The project — much lauded on its launch in 2001 — has in many ways been doomed from the start. First there were the initial rows between Saudi Arabia and the UAE over the location of the central bank, then Oman and the UAE's withdrawal from the project.
Even if that wasn't enough, the dire straits that the euro finds itself in at the end of 2011 certainly hasn't done much to restore faith in single regional currencies.
Good possibility
"There's a good possibility that the situation that the Eurozone has found itself in has not endeared them to the idea," said Farouk Souza, chief Middle East economist at Citigroup.
"On paper the project is still there, but obviously Oman and the UAE have opted out, which leaves only four countries remaining. Kuwait has a different exchange rate regime than the other three, which means it is less likely that they would go back to the dollar peg regime."
HSBC reported in 2010 that the limited progress towards a single currency is a reflection of the modest immediate economic benefits that monetary union offers the region.
"With so many other issues on the agenda, it's not a priority for policymakers," said Simon Williams, chief economist at HSBC in Dubai.

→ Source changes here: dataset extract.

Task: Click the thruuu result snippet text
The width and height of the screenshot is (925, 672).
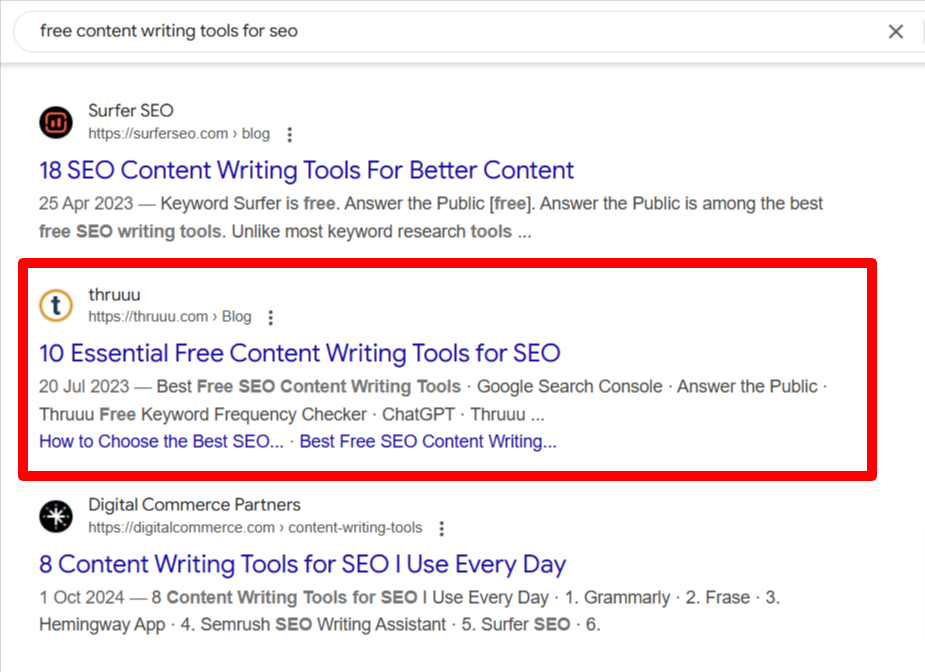Action: coord(433,401)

"It's been replaced by other issues that may be more pressing, and I am sure the problems in Eur-ope have strengthened some of the concerns that policymakers may have had in the past."
As HSBC's 2010 report pointed out, the euro was the culmination of two generations of evolving economic cooperation and integration that created a single market with free and ready flow of goods, capital and labour.

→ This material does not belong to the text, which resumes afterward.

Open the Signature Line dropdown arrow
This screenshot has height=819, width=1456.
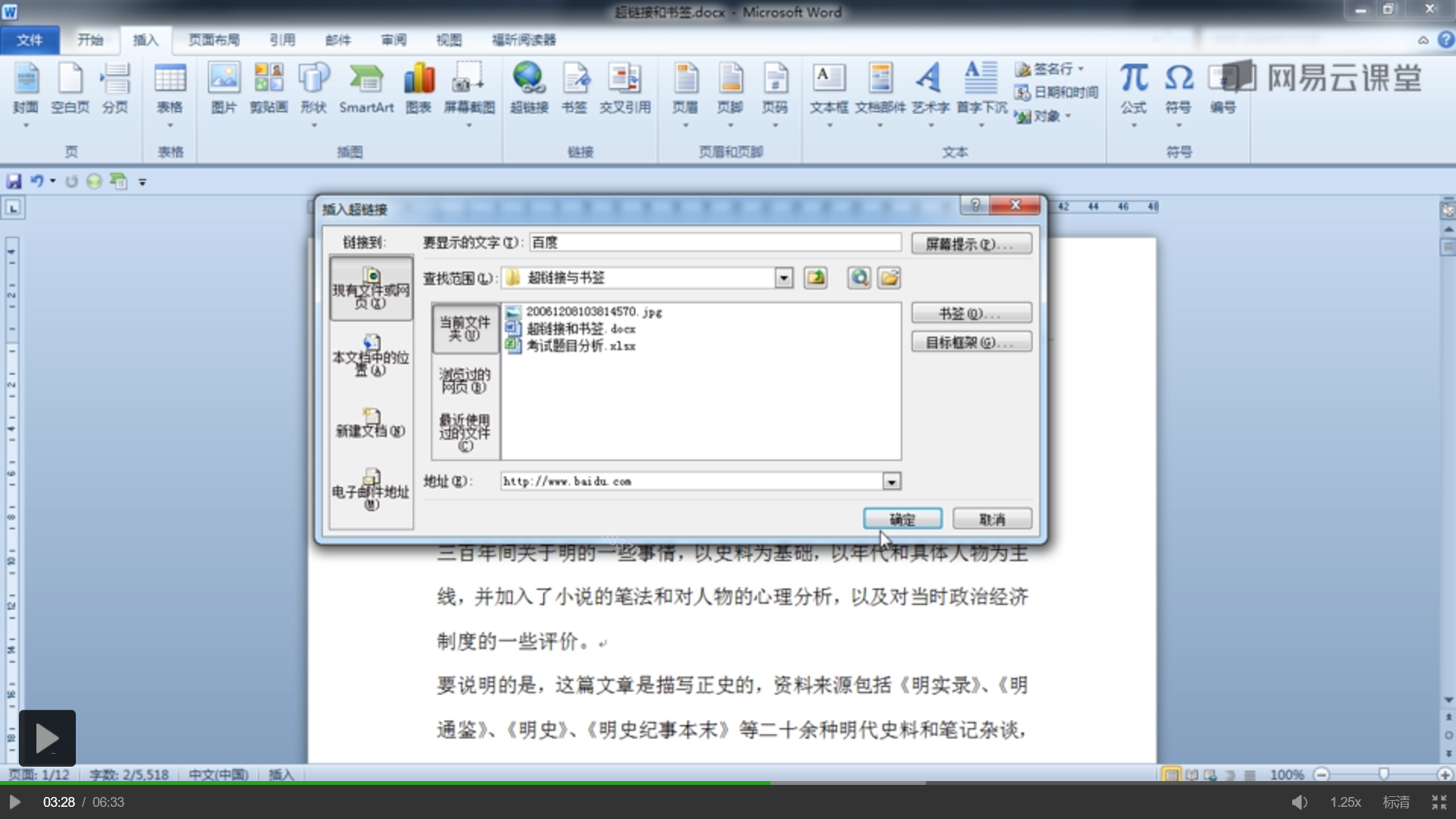point(1081,69)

The GCC currency, on the other hand, comes against a backdrop of largely unfulfilled efforts towards further union. While a customs union was established in 2003, issues with borders and tariffs remain.
Scant evidence
"Meanwhile, a single market that equalised the standing of all Gulf entities and individuals was launched at the beginning of 2008, but there is scant evidence that it is being brought into practice," the report said.
This limited progress towards greater integration of the GCC's economies is fundamental, Souza said.
"We would need a very strong institutional framework and a strong technical framework within that in order to deal with the challenges of setting up a single currency, and I don't even think we have that," he said.
At the same time, the GCC, with its long-standing dollar peg currency regimes, has little currency risk in intraregional trade, and keeps transactional costs low. This is in stark contrast to pre-euro Europe, where these issues were fundamental to the establishment of the singe currency.
But Williams feels that, nonetheless, the single currency project is a valid one in the Gulf.
"The economic case is still strong and it is a much more natural market for a single currency than Europe. The economies are similar, they run on similar economic cycles. It's been a disappointment to me that we've made so little progress," he said.
In terms of any nationalistic objections to abandoning historic currencies, a major factor in opposition to the euro in countries such as the UK, Williams does not believe it would be an issue.
"I don't think the Omani attachment to the riyal is any stronger than the German attachment to the mark was," he said.
Souza, on the other hand, is less optimistic. "I think the project is fundamentally dormant," he said.